Bardaisan shows great literary activity against Marcion …

Years: 227 - 227

Bardaisan shows great literary activity against Marcion and Valentinus, the Gnostics of the day.

Bardaisan mixes his Babylonian pseudo-astronomy with Christian dogma and originates a Christian sect, which is vigorously combated by St. Ephrem.

Various opinions have been formed as to the real doctrine of Bardesanes.

As early as Hippolytus (Philosoph., VI, 50) his doctrine was described as a variety of Valentinianism, the most popular form of Gnosticism.

Adolf Hilgenfeld in 1864 defended this view, based mainly on extracts from St. Ephrem, who devoted his life to combating Bardaisanism in Edessa.

The strong and fervent expressions of St. Ephrem against the Bardaisanites of his day are not a fair criterion of the doctrine of their master.

The extraordinary veneration of his own countrymen, the very reserved and half-respectful allusion to him in the early Church Fathers, and above all the "Book of the Laws of the Countries", suggest a milder view of Bardaisan's aberrations.

He cannot be called a Gnostic in the proper sense of the word.

Like the Early Christians, he believes in an Almighty God, Creator of heaven and earth, whose will is absolute, and to whom all things are subject.

God endowed man with freedom of will to work out his salvation and allowed the world to be a mixture of good and evil, light and darkness.

All things, even those we now consider inanimate, have a measure of liberty.

In all of them the light has to overcome the darkness.

After six thousand years this earth shall have an end, and a world without evil shall take its place.

However, Bardaisan also thinks the sun, moon and planets are living beings, to whom, under God, the government of this world is largely entrusted; and though man is free, he is strongly influenced for good or for evil by the constellations.

Bardaisan's catechism must have been a strange mixture of Christian doctrine and references to the signs of the Zodiac.
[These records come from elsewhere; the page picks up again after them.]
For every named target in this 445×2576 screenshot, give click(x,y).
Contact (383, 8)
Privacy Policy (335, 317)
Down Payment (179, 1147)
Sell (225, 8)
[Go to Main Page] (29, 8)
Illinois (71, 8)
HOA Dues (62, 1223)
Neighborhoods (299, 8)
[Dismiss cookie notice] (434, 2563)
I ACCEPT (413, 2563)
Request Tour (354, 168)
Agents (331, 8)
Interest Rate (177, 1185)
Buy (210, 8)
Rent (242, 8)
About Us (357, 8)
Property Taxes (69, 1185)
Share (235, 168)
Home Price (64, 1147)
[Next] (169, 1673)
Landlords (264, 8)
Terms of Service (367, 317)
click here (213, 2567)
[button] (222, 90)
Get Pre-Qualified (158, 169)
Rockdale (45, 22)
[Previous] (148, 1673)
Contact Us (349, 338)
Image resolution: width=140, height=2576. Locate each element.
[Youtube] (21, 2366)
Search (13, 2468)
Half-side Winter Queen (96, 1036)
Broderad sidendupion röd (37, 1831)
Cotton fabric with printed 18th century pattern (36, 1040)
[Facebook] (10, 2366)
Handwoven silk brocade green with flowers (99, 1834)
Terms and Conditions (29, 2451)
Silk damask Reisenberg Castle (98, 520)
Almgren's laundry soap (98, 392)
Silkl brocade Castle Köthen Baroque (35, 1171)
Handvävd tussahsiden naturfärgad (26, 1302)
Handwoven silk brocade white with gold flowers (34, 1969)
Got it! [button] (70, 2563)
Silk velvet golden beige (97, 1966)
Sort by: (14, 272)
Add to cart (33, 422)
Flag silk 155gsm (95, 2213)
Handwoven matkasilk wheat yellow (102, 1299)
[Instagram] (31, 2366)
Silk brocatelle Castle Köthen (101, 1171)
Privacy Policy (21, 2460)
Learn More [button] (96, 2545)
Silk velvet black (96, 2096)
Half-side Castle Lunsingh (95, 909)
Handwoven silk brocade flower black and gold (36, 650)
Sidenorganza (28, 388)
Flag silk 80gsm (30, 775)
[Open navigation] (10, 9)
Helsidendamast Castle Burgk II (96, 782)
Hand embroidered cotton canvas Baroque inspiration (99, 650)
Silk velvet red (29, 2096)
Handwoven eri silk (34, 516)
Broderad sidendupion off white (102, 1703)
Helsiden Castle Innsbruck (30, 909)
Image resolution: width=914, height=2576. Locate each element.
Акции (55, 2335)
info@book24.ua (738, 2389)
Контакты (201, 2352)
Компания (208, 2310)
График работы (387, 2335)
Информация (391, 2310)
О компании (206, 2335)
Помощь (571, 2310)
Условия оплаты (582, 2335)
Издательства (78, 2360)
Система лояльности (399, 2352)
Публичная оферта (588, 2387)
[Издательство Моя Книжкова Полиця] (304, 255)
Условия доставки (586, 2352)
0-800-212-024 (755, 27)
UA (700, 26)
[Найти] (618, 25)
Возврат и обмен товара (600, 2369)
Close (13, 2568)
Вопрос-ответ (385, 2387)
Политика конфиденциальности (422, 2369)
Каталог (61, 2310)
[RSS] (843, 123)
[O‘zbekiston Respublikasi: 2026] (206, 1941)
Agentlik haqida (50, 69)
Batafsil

Led by the fact that "spirit" is feminine in Syriac, he seems to have held unorthodox views on the Trinity.

He apparently denies the Resurrection of the Body, but thinks Christ's body was endowed with incorruptibility as with a special gift.

The Romans under Caracalla, taking advantage of the anti-Christian faction in Edessa, capture Abgar IX and send him in chains to Rome.

Thus the Osrhoenic kingdom, after 353 years' existence, comes to an end.

Though he is urged by a friend of Caracalla to apostatize, Bardaisan stands firm, saying that he fears not death, as he would in any event have to undergo it, even though he should now submit to the emperor.